While traditional schooling is certainly reliable, helpful, and stocked with teachers who (despite the challenges they face), only want to do what’s best for your child, more and more parents are finding the home education route appealing. Be it virtual or homeschooling, parents and students appreciate the flexibility and find it more engaging.
That said, it’s important to recognize home education for what it is – a very important means of developing your child that should meet the highest standards possible. Unfortunately, some parents believe that home education means they can teach their children whatever they want however they want.
This begs the question – if parents who long for freedom and flexibility still want to meet rigorous academic standards, what are their options? Here are three great ones:
Amazing Trips Out
One of the disadvantages of the regular school system is that every trip out has to be meticulously planned, risk-assessed, approved, and funded. Of course, it’s necessary these processes take place, as without them children could be put in harm’s way and the outing itself would lack direction. As a home educator, however, you rarely have to put so many plans in place. You can book tickets to a theatre show, head to a museum, visit an aquarium or a scientific think-tank space, and do so without filling out long forms. Keeping a record of your visit, your learning outcomes, (and keeping your child safe, of course) is all-important, as is making sure you don’t use outings as a replacement for good study, but by and large, you can enjoy many more outings as a home educator.

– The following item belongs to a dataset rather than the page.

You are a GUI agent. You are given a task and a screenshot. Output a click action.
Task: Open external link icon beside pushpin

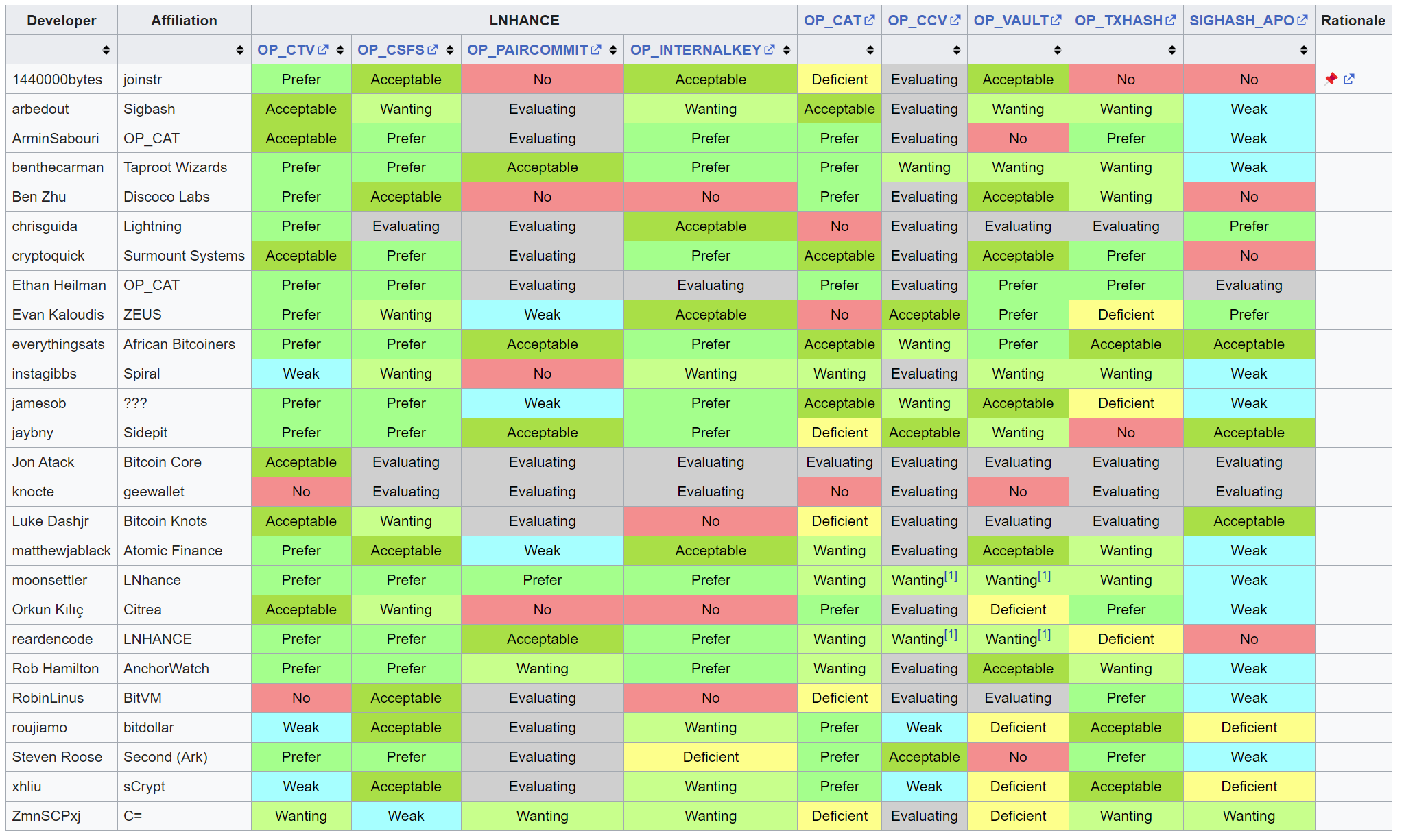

Like any teacher, a home educator has the choice regarding how they’ll structure lesson plans and how incrementally they’re to be delivered. If not affiliated with a virtual curriculum, using tools like Learn Bright can help you with this process, because teachers often have years of training to help them with skills like this, and as a home educator this might be your first foray into that discipline. There’s no shame in asking for help or even joining online communities to get insight – just make sure you pay attention to the good wisdom there and try not to reinvent the wheel.
Your child will need a routine, and they need to work appropriately each day. However, your schedule can be flexible as a home educator. If you need to head to a doctor’s appointment, or schedule music lessons with a private teacher in the morning, or if you need to start later than usual, it’s not a problem. By and large, a flexible schedule can help learning seem less regimented and more organic – and I’ve heard organic is all the rage these days.
As with any big decision, weighing pros and cons will help you make the choice that’s right for your family.